Los militares y policías que disparan contra el pueblo y las montañas, olvidando su juramento de proteger la vida. En ellos se cumple la advertencia de Gaudium et Spes: “cuando el poder se aparta del bien común, los ciudadanos tienen el deber y el derecho de defender la justicia” (GS 74).
El enemigo interno
En este contexto, el nombre de Marlon Vargas, presidente de la CONAIE, aparece como símbolo de una herida más profunda: la división al interior del movimiento indígena. Su ambigüedad política ha generado sospechas legítimas. ¿Es un esbirro del poder o un enemigo interno de la causa que decía representar?
Tal vez ambas cosas. Vargas encarna la tragedia de una dirigencia atrapada entre la resistencia y la cooptación, entre el mandato de los pueblos y las seducciones del palacio.
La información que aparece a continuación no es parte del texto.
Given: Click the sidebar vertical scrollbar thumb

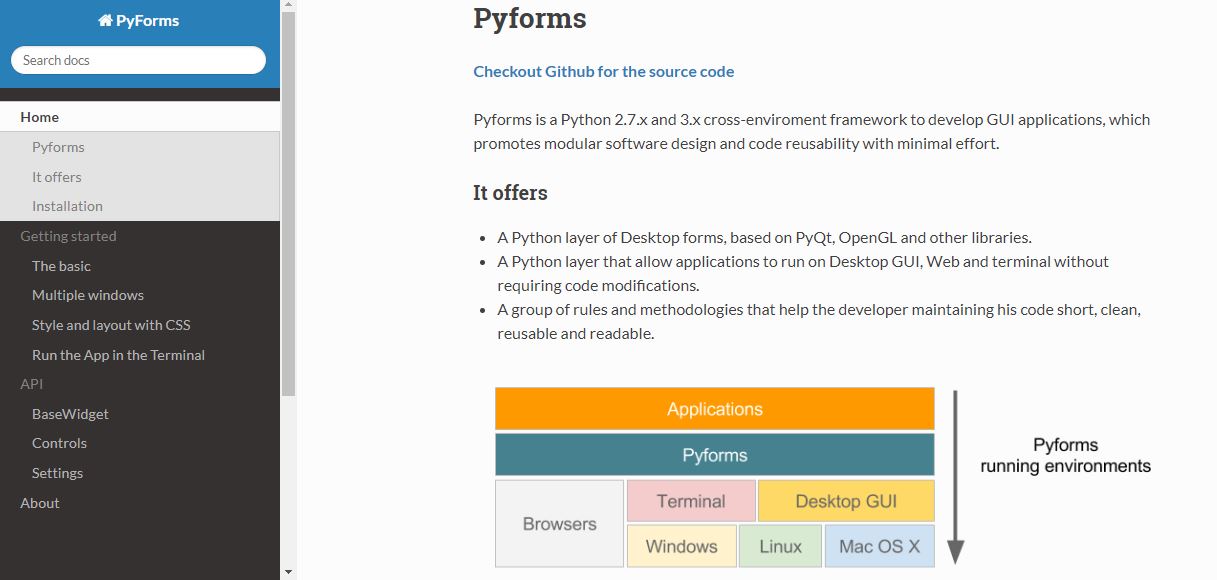Looking at the screenshot, I should (288, 200).
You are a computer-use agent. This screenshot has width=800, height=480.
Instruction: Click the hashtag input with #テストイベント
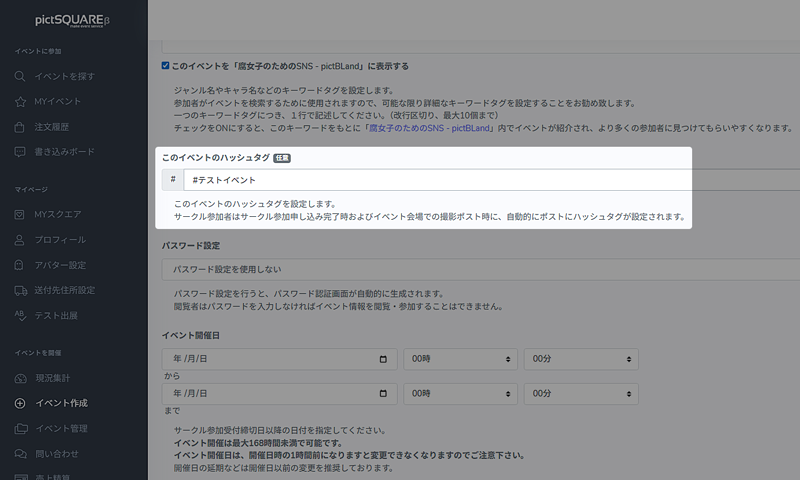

El profeta Isaías advertía: “¡Ay de los pastores que destruyen y dispersan las ovejas de mi rebaño!” (Jer 23,1). La traición no siempre viene de afuera; a veces habla el mismo idioma que el pueblo, cita sus símbolos y se arropa en su historia.
El teólogo Johann Baptist Metz lo expresaba con lucidez: “El peligro más grave para la fe no es la incredulidad, sino el olvido de la memoria peligrosa de los pobres” (Memoria Passionis, 1977). Cuando los líderes olvidan esa memoria, se convierten en cómplices del sistema que juraron transformar.
Recuperar la palabra
La crisis del Ecuador no es sólo económica o institucional: es una crisis de palabra. La palabra pública ha sido prostituida por la propaganda, vaciada de verdad y convertida en herramienta de dominación. Pero en la tradición bíblica, la palabra no es un adorno del discurso político: es acto creador, fuerza que da forma al mundo. “La verdad les hará libres” (Jn 8,32) no es una frase piadosa; es una consigna política contra todo poder que vive de la mentira.
Recuperar la palabra significa recuperar la dignidad del pueblo. Volver a hablar con verdad, aunque duela; volver a escuchar al otro, aunque piense distinto; volver a decir “nosotros” en un país que ha sido fragmentado por el miedo y la codicia.
El Documento de Aparecida lo expresa con hondura: “La misión evangelizadora exige hoy una palabra profética frente a los poderes de este mundo que oprimen la dignidad de los pobres” (DA 385).
Esa palabra profética no puede ser pronunciada desde el avión presidencial ni desde los micrófonos del poder, sino desde las comunidades que resisten, desde las calles, desde las montañas, desde los pueblos que aún creen que otro Ecuador es posible.
La traición de la esperanza
El enemigo interno no es sólo una persona o un líder; es una actitud colectiva de resignación y miedo, la aceptación del cinismo como normalidad. Frente a ello, el pueblo ecuatoriano está llamado a renovar su conciencia y su unidad. Porque cuando la verdad se vende, el país entero se compra. Y cuando el pueblo calla, los traidores gobiernan.
La bandera ecuatoriana —el tricolor que proclama libertad— flamea por quienes no claudican en ser ecuatorianos y es vergüenza para los esbirros para someter al pueblo en favor de un déspota. Así, para los pueblos otavalos, karankis, karas y saraguros el tricolor aún ondea como signo de independencia y libertad, para otros se ha vuelto el recordatorio de su ignominia: es -para esos- una bandera manchada por la traición de los que prefirieron la plata al honor, el privilegio al servicio, la mentira a la verdad.
Referencias
- Biblia de Jerusalén: Santiago 1,27; Jeremías 23,1; Juan 8,32.
- Francisco, Evangelii Gaudium (2013), nn. 59-60.
- Concilio Vaticano II, Gaudium et Spes (1965), n. 74.
- Conferencia de Aparecida (2007), n. 385.
- Johann Baptist Metz, Memoria Passionis (1977).